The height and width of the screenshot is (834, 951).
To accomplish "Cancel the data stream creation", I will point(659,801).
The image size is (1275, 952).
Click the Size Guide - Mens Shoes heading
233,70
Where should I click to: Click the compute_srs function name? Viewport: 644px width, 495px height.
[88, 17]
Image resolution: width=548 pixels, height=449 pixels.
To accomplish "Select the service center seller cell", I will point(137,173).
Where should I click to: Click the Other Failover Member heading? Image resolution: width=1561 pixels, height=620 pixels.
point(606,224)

---

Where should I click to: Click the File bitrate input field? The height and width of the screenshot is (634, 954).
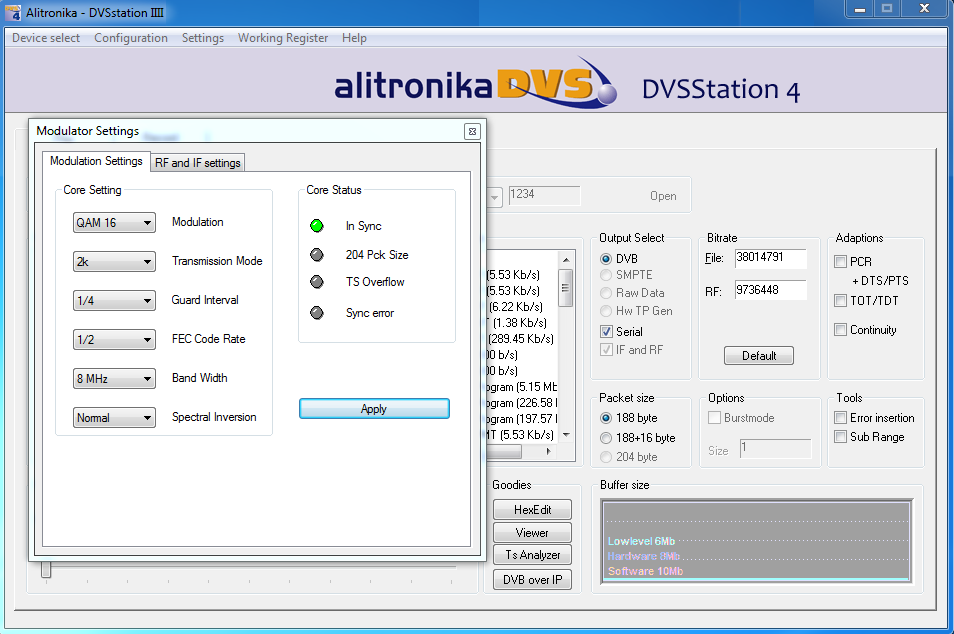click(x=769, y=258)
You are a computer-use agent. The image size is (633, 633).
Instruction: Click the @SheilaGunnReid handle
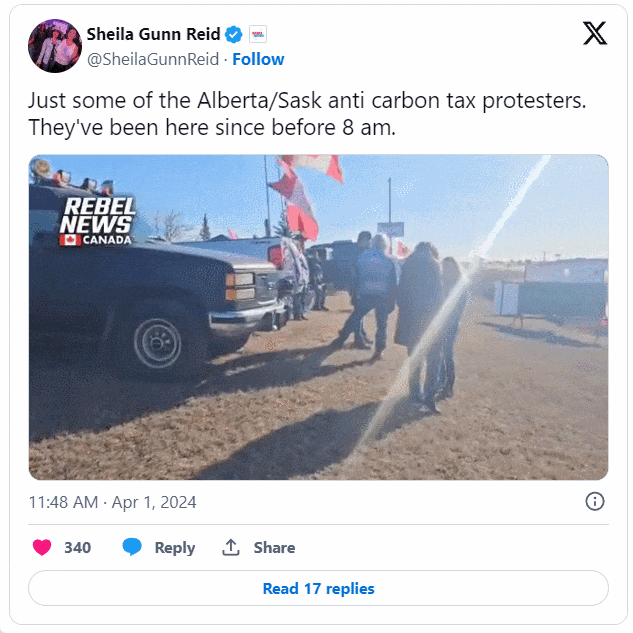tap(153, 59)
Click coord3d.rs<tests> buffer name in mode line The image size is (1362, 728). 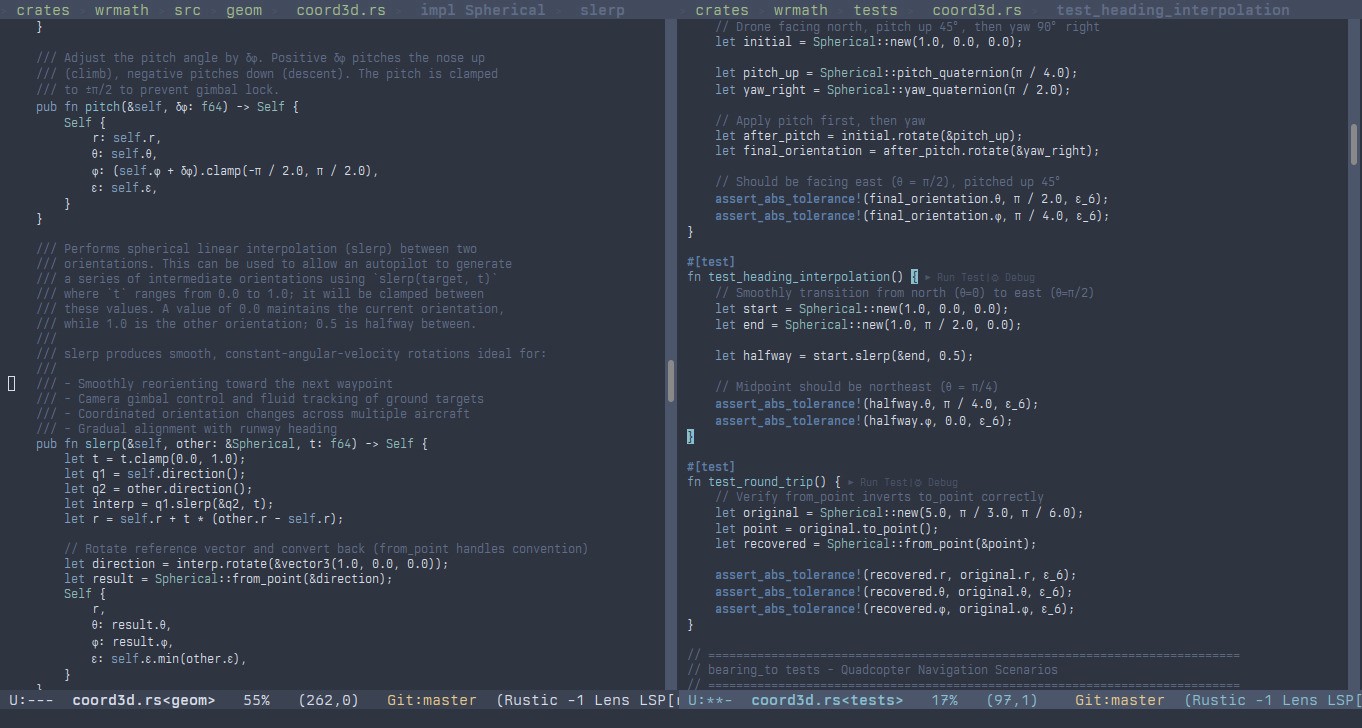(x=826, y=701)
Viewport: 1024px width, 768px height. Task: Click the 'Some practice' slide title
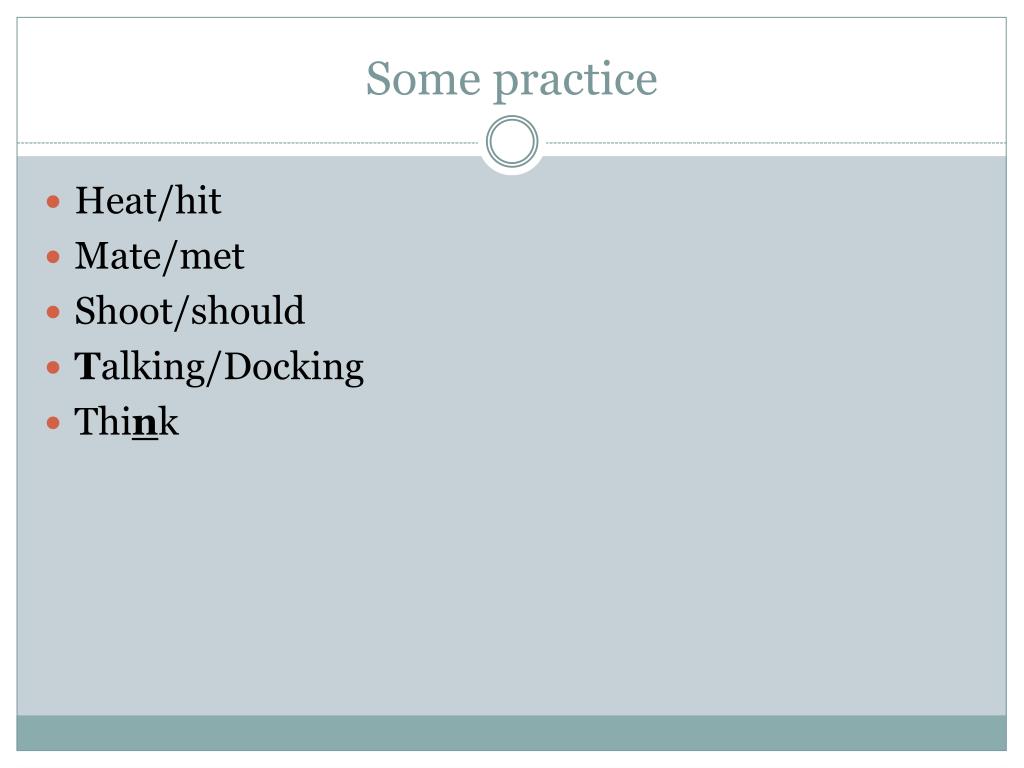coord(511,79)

• Requirement
Identify the lines above that contain the word "will", then copy them.

• Result below
To accomplish "Cancel the data stream creation", I will point(659,801).
To accomplish "Select the service center seller cell", I will point(137,173).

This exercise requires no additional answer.